Text extract:
* Start *
Friday, 31 October 2008

Half Term Training Week

I have had a weeks holiday to chauffer my son to and from football training and to work on all those jobs that have been mounting up. In addition, I wanted to start some cycling training as I am now at my heaviest ever and a bit of training might 1. Help my disposition (generally depressed as my job, my savings and my pension have been blown out of the water by the financial crisis), and 2. I might manage to loose a few of those extra pounds.

Actually, I have had two weeks off, this week and last week, as my sons school, being a private school, gives the kids two weeks off for this half term (you pay them all this money then they don’t keep your kids as long as the state schools!). The first week was spent just resting followed by a long weekend in Dublin visiting the out-laws (but I did sneak off to our Dublin office for a few hours on Friday and watched the dealers as the pound collapsed against the US Dollar, glad we went to Disney this year when the Pound was strong).

I got very few of the jobs I set out to complete done, and I got even less of those jobs my wife had wanted me to complete done. I did spend a lot of time on the telephone with the Inland Revenue, my HR Department, and my tax accountant trying to sort out the fact that the method of calculation used by my employer (the “Averaging method”) for my beneficial loans tax on my P11D has overestimated my liability by more than double due to a further advance taken out just before the end of the tax year. Trying to get the figures for the “Accurate Method” so that they can be presented to a Tax Inspector is like trying to get the lunar buggy back from the moon!
* End *
Material for the task:
* Start *
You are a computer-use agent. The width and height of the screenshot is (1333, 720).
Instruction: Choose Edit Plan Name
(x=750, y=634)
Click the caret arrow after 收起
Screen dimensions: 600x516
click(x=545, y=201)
* End *
Goals:
#1 Output every entry that follows the blog post, unchanged and line for line.
#2 Pick up the half-term blog post after its last sentence and write the next paragraph.

Task responses:
#1
You are a computer-use agent. The width and height of the screenshot is (1333, 720).
Instruction: Choose Edit Plan Name
(x=750, y=634)
Click the caret arrow after 收起
Screen dimensions: 600x516
click(x=545, y=201)

#2
Anyway, less of these rants and down to cycling business – did I actually do any training – I am pleased to say I did.

I hate going on the road alone firstly for safety reasons and secondly because it is no fun unless you are sharing it with someone else, plus of course the cold and damp weather put me off, so I did not go out on to the road.

I have an old turbo trainer circa 1990 (bought new from Holdsworthy in Putney to get me fit after I fractured my neck playing rugby) which I use as I haven’t got around to putting before the Household Finance Committee a proposal to acquire a modern fluid trainer (not that he Finance Committee is willing to consider any more cycling expenditure at the moment and I, unlike the Chairwoman, The Wife, do not have the ability to fast track expenditure and get retrospective approval). This is a hefty rusty steel contraption with a roller under the back wheel attached to two fan wheels upon which is permanently mounted my Raleigh Record Sprint (Reynolds 501) circa 1985.

(Santa Hint – anyone wanting to buy me a new iMagic fluid trainer for Christmas is welcome to do so).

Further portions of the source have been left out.